We all experience ups and downs, but with bipolar disorder, these ups and downs are more severe. The symptoms of Bipolar disorder can disrupt one's daily life. Bipolar disorder, also known as manic depressive disorder is linked with mood swings that range from the lows of depression to the highs of mania.

Bipolar disorder is divided into subtypes, each having a different pattern of symptoms. The types of bipolar disorders include:

Bipolar I disorder: The mood swings associated with bipolar I cause significant problems in one's job, school and relationships. The manic episodes can be quite severe and dangerous.

Bipolar II disorder: This is less severe than Bipolar I. One may have an elevated mood, irritability as well as changes in functioning. But one can carry on with the normal daily routine. Instead of a full-blown mania, one may have hypomania, which is a less severe form of mania. In this type, the periods of depression last longer than periods of mania.

Cyclothymic disorder: This is also known as Cyclothymia and is a mild form of bipolar disorder. In this type, hypomania and depression can be quite disruptive, but the highs and lows are not as intense as they are with other types of bipolar disorders.

What causes Bipolar disorder?

The causes of bipolar disorder are not completely understood, but it often runs in families. The first manic or depressive episode usually occurs in teenage years or early adulthood. The symptoms may be subtle and quite confusing; hence many people with this disorder are overlooked or misdiagnosed resulting in unnecessary suffering.

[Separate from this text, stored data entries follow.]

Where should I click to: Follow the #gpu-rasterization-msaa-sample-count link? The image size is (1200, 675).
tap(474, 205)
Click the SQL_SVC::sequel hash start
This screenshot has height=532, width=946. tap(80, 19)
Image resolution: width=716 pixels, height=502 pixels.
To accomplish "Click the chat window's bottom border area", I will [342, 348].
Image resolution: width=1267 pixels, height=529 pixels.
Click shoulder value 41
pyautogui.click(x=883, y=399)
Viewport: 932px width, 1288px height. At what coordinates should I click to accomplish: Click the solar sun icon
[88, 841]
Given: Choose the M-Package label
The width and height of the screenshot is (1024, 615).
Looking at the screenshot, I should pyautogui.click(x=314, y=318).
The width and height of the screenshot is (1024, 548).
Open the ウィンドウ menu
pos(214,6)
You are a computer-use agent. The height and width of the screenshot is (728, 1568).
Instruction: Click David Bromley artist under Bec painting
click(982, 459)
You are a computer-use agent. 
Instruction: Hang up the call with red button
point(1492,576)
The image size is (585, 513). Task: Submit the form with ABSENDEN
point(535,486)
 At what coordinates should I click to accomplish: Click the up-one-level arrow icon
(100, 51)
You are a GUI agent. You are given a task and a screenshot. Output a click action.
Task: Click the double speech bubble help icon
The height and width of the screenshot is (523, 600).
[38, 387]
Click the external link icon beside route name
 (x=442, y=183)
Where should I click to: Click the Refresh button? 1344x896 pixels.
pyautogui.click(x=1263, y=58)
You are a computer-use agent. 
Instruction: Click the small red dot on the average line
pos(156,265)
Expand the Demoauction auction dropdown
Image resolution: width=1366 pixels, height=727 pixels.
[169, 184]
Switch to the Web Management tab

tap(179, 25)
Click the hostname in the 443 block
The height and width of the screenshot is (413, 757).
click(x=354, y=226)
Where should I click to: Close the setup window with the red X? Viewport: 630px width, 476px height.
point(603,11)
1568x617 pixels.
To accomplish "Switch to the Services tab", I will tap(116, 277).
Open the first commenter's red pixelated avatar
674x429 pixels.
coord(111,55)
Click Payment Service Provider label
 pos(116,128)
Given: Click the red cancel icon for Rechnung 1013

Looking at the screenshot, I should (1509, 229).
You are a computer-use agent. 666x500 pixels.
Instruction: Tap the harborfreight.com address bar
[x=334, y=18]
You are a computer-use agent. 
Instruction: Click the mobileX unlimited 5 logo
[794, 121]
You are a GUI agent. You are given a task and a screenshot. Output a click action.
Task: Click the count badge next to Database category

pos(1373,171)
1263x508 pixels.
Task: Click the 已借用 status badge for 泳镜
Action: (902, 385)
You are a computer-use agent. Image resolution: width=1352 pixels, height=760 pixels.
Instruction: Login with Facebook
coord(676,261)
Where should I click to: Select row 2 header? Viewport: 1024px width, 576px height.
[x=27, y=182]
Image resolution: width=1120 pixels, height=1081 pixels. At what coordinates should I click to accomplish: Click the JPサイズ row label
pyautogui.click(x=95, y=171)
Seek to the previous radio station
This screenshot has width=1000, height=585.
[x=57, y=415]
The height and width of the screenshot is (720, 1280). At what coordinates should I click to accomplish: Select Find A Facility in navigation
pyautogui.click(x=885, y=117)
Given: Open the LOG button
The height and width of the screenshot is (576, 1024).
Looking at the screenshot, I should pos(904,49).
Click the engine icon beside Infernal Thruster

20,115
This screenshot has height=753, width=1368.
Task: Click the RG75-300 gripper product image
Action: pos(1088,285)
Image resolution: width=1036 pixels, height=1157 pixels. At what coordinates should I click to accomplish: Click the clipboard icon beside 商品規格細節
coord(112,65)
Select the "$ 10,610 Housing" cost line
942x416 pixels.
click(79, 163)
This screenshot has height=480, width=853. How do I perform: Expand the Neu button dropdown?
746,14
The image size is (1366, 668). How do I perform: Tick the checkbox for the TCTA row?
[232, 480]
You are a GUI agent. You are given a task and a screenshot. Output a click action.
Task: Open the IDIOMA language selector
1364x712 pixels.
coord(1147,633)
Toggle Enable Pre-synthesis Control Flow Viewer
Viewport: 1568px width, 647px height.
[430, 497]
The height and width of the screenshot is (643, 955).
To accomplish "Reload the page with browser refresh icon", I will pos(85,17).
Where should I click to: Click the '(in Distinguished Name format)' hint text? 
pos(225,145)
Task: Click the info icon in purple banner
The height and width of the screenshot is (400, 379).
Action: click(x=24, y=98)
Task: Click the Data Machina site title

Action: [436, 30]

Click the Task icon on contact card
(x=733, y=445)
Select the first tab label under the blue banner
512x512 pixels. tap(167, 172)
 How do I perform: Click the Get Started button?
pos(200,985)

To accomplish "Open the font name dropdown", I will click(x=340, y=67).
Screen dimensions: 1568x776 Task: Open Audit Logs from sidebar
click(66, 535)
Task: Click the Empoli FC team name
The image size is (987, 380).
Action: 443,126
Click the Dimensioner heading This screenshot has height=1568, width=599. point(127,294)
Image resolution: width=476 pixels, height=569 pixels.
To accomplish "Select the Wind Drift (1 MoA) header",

The symptoms of depression and symptoms of mania or hypomania may occur together and this is known as a "mixed episode."

The symptoms of manic of hypomanic episode of bipolar disorder can include:

• Racing thoughts and risky behaviour
• Rapid speech, inflated self-esteem or euphoria
• Poor judgement, agitation, irritation, easily distracted and increased sex drive
• Decreased need for sleep
• Spending unwisely
• Poor performance at work or school
• Delusions or a break from reality (psychosis)
• An increased drive to perform or achieve goals
• Being careless and dangerous about the use of alcohol or drugs

The symptoms of depressive phase of bipolar disorder include:

• Guilt, anxiety, or sadness
• Hopelessness, suicidal thoughts or behaviour
• Fatigue and sleep problems
• Problem concentrating
• Low appetite or increased appetite
• Chronic pain without an apparent cause
• Frequent absences from school or work
• Poor performance at work or school
• Loss of interest in activities once enjoyed

If you or your loved one has any symptoms of depression or mania, seek help from a mental health professional as this disorder doesn't get better on its own!